There was Fran, sitting next to Elena: Fran with her thatchy white-striped hair smoothed down and her prickles temporarily out of sight. She was, in her way, a rather regal figure, a sort of Queen Victoria of dykedom, with her fleshy, handsome face, black-fringed light hazel eyes and ramrod posture. I thought she must be at least six feet tall. She sat with her legs far apart like a statue of some nobly unrelenting idea, with a notebook in her lap.
There was Margaret and, next to her, Anna. Both of them were light-haired and on the small side, wearing jeans and worn, striped shirts.

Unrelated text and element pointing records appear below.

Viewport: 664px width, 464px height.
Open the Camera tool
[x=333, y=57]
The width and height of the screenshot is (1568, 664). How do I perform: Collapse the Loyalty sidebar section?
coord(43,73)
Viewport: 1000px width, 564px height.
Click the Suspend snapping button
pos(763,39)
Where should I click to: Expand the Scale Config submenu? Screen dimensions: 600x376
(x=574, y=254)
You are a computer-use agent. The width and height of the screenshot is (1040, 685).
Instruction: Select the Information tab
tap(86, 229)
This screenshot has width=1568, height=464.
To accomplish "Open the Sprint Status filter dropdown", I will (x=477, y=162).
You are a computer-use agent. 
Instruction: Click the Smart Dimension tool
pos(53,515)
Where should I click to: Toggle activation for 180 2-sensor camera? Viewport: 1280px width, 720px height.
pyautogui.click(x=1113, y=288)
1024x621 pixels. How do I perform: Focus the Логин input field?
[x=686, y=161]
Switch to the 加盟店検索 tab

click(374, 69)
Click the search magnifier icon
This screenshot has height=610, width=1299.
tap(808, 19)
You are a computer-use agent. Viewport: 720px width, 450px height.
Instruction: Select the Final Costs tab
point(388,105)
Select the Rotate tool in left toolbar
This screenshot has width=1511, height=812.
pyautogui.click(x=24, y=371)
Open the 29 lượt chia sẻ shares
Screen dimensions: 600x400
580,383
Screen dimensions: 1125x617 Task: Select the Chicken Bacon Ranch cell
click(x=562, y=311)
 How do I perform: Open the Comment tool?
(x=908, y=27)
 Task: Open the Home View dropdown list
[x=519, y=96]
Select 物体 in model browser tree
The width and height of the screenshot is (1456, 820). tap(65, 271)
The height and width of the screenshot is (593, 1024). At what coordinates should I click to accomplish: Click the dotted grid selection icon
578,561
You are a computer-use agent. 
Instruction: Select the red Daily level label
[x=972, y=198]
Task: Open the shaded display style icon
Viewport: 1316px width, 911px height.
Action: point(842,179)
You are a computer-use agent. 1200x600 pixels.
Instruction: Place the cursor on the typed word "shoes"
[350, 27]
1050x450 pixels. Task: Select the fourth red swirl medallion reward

Margaret had her sleeves rolled up and bit her nails sometimes; Anna had a black vest and noticeably large breasts. Otherwise they were remarkably similar. From the way they shot comments back and forth under their breaths, I guessed that they were very good friends, if not lovers, and from the way they shot glances of hatred at Elena I guessed that our favorite merger-urger was high on their shit list. I wondered how Fran had been able to talk them into participating in this meeting at all. She couldn’t have initiated it completely on her own; therefore she must have had help from someone, namely Hadley, who sat there so nonchalantly, chewing gum, with her long legs stretched out to the limit and her head thrown back as if she were enjoying the pattern of the ceiling’s cracks.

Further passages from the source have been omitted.